==== Task data

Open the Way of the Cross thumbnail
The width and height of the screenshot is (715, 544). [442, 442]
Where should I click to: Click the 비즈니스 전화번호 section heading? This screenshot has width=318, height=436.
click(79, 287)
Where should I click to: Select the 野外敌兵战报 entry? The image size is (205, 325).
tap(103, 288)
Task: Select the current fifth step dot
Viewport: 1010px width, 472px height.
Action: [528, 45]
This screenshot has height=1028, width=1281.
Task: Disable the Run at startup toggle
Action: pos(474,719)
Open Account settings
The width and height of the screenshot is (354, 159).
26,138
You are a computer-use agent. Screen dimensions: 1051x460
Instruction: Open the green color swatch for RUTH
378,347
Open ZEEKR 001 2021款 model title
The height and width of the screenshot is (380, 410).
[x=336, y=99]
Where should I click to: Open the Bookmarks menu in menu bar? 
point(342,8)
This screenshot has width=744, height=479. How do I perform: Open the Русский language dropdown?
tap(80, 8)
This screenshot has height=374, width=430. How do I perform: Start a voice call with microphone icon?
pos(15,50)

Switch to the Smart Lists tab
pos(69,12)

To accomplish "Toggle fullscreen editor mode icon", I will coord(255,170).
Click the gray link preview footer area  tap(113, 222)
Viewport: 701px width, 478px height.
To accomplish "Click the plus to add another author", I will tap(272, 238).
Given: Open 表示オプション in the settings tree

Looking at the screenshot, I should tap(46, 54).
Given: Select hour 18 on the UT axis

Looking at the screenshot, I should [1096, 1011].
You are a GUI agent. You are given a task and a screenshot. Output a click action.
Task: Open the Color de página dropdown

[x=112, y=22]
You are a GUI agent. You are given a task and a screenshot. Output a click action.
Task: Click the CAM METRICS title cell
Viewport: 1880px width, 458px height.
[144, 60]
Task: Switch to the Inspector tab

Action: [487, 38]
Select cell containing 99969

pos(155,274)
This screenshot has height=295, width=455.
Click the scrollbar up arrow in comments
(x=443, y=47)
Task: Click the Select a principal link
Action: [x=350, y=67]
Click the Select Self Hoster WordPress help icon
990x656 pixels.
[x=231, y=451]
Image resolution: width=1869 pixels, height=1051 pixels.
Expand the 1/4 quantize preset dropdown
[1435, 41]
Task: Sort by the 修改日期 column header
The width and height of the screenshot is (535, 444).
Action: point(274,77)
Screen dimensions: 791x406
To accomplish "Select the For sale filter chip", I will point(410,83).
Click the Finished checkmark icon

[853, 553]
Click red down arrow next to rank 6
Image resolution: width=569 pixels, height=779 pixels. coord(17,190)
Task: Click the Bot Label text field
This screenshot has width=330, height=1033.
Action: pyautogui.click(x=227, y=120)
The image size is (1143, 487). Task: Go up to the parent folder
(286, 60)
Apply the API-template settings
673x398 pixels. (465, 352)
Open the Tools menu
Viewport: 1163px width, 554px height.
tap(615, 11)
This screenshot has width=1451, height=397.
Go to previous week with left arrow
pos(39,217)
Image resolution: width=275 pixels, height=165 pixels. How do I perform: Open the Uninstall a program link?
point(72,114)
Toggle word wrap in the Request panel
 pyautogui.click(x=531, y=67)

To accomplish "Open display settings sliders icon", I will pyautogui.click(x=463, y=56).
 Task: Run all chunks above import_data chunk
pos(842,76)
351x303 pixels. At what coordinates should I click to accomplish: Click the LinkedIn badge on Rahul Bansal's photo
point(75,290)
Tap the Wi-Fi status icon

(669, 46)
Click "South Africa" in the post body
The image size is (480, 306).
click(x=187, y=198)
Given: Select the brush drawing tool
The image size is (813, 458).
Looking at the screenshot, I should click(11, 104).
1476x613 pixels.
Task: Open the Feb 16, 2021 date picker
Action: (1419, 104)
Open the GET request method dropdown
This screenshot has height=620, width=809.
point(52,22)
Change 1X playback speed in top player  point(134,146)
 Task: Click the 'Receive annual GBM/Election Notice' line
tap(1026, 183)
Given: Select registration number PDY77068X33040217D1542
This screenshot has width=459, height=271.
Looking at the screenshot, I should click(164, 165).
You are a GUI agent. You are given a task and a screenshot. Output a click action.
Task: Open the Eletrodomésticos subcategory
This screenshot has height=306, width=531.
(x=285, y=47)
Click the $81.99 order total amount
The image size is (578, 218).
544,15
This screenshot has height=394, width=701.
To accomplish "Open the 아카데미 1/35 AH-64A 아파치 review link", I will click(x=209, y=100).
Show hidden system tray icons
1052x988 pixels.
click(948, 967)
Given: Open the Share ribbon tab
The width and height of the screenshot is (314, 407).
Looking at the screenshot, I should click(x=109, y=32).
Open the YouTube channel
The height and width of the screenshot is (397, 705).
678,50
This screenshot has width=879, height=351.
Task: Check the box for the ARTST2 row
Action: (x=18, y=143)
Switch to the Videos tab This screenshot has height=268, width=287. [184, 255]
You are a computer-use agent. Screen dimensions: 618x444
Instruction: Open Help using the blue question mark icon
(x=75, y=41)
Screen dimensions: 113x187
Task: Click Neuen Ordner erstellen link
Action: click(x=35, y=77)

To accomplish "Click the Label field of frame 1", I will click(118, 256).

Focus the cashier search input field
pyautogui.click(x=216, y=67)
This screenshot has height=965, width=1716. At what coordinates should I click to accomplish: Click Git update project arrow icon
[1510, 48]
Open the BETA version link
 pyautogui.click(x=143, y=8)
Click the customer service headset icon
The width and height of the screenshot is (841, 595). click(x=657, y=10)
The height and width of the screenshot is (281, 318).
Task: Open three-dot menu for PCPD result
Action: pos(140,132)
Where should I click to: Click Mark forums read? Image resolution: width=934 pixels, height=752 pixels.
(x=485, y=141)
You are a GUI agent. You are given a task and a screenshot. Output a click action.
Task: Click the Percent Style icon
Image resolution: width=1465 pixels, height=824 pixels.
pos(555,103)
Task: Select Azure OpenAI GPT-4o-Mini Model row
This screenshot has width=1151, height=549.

========

◆ **The task**:
Please write out all of the records above exactly as they appear, line for line.

◆ **Task response**:
Open the Way of the Cross thumbnail
The width and height of the screenshot is (715, 544). [442, 442]
Where should I click to: Click the 비즈니스 전화번호 section heading? This screenshot has width=318, height=436.
click(79, 287)
Where should I click to: Select the 野外敌兵战报 entry? The image size is (205, 325).
tap(103, 288)
Task: Select the current fifth step dot
Viewport: 1010px width, 472px height.
Action: [528, 45]
This screenshot has height=1028, width=1281.
Task: Disable the Run at startup toggle
Action: pos(474,719)
Open Account settings
The width and height of the screenshot is (354, 159).
26,138
You are a computer-use agent. Screen dimensions: 1051x460
Instruction: Open the green color swatch for RUTH
378,347
Open ZEEKR 001 2021款 model title
The height and width of the screenshot is (380, 410).
[x=336, y=99]
Where should I click to: Open the Bookmarks menu in menu bar? 
point(342,8)
This screenshot has width=744, height=479. How do I perform: Open the Русский language dropdown?
tap(80, 8)
This screenshot has height=374, width=430. How do I perform: Start a voice call with microphone icon?
pos(15,50)

Switch to the Smart Lists tab
pos(69,12)

To accomplish "Toggle fullscreen editor mode icon", I will coord(255,170).
Click the gray link preview footer area  tap(113, 222)
Viewport: 701px width, 478px height.
To accomplish "Click the plus to add another author", I will tap(272, 238).
Given: Open 表示オプション in the settings tree

Looking at the screenshot, I should tap(46, 54).
Given: Select hour 18 on the UT axis

Looking at the screenshot, I should [1096, 1011].
You are a GUI agent. You are given a task and a screenshot. Output a click action.
Task: Open the Color de página dropdown

[x=112, y=22]
You are a GUI agent. You are given a task and a screenshot. Output a click action.
Task: Click the CAM METRICS title cell
Viewport: 1880px width, 458px height.
[144, 60]
Task: Switch to the Inspector tab

Action: [487, 38]
Select cell containing 99969

pos(155,274)
This screenshot has height=295, width=455.
Click the scrollbar up arrow in comments
(x=443, y=47)
Task: Click the Select a principal link
Action: [x=350, y=67]
Click the Select Self Hoster WordPress help icon
990x656 pixels.
[x=231, y=451]
Image resolution: width=1869 pixels, height=1051 pixels.
Expand the 1/4 quantize preset dropdown
[1435, 41]
Task: Sort by the 修改日期 column header
The width and height of the screenshot is (535, 444).
Action: point(274,77)
Screen dimensions: 791x406
To accomplish "Select the For sale filter chip", I will point(410,83).
Click the Finished checkmark icon

[853, 553]
Click red down arrow next to rank 6
Image resolution: width=569 pixels, height=779 pixels. coord(17,190)
Task: Click the Bot Label text field
This screenshot has width=330, height=1033.
Action: pyautogui.click(x=227, y=120)
The image size is (1143, 487). Task: Go up to the parent folder
(286, 60)
Apply the API-template settings
673x398 pixels. (465, 352)
Open the Tools menu
Viewport: 1163px width, 554px height.
tap(615, 11)
This screenshot has width=1451, height=397.
Go to previous week with left arrow
pos(39,217)
Image resolution: width=275 pixels, height=165 pixels. How do I perform: Open the Uninstall a program link?
point(72,114)
Toggle word wrap in the Request panel
 pyautogui.click(x=531, y=67)

To accomplish "Open display settings sliders icon", I will pyautogui.click(x=463, y=56).
 Task: Run all chunks above import_data chunk
pos(842,76)
351x303 pixels. At what coordinates should I click to accomplish: Click the LinkedIn badge on Rahul Bansal's photo
point(75,290)
Tap the Wi-Fi status icon

(669, 46)
Click "South Africa" in the post body
The image size is (480, 306).
click(x=187, y=198)
Given: Select the brush drawing tool
The image size is (813, 458).
Looking at the screenshot, I should click(11, 104).
1476x613 pixels.
Task: Open the Feb 16, 2021 date picker
Action: (1419, 104)
Open the GET request method dropdown
This screenshot has height=620, width=809.
point(52,22)
Change 1X playback speed in top player  point(134,146)
 Task: Click the 'Receive annual GBM/Election Notice' line
tap(1026, 183)
Given: Select registration number PDY77068X33040217D1542
This screenshot has width=459, height=271.
Looking at the screenshot, I should click(164, 165).
You are a GUI agent. You are given a task and a screenshot. Output a click action.
Task: Open the Eletrodomésticos subcategory
This screenshot has height=306, width=531.
(x=285, y=47)
Click the $81.99 order total amount
The image size is (578, 218).
544,15
This screenshot has height=394, width=701.
To accomplish "Open the 아카데미 1/35 AH-64A 아파치 review link", I will click(x=209, y=100).
Show hidden system tray icons
1052x988 pixels.
click(948, 967)
Given: Open the Share ribbon tab
The width and height of the screenshot is (314, 407).
Looking at the screenshot, I should click(x=109, y=32).
Open the YouTube channel
The height and width of the screenshot is (397, 705).
678,50
This screenshot has width=879, height=351.
Task: Check the box for the ARTST2 row
Action: (x=18, y=143)
Switch to the Videos tab This screenshot has height=268, width=287. [184, 255]
You are a computer-use agent. Screen dimensions: 618x444
Instruction: Open Help using the blue question mark icon
(x=75, y=41)
Screen dimensions: 113x187
Task: Click Neuen Ordner erstellen link
Action: click(x=35, y=77)

To accomplish "Click the Label field of frame 1", I will click(118, 256).

Focus the cashier search input field
pyautogui.click(x=216, y=67)
This screenshot has height=965, width=1716. At what coordinates should I click to accomplish: Click Git update project arrow icon
[1510, 48]
Open the BETA version link
 pyautogui.click(x=143, y=8)
Click the customer service headset icon
The width and height of the screenshot is (841, 595). click(x=657, y=10)
The height and width of the screenshot is (281, 318).
Task: Open three-dot menu for PCPD result
Action: pos(140,132)
Where should I click to: Click Mark forums read? Image resolution: width=934 pixels, height=752 pixels.
(x=485, y=141)
You are a GUI agent. You are given a task and a screenshot. Output a click action.
Task: Click the Percent Style icon
Image resolution: width=1465 pixels, height=824 pixels.
pos(555,103)
Task: Select Azure OpenAI GPT-4o-Mini Model row
This screenshot has width=1151, height=549.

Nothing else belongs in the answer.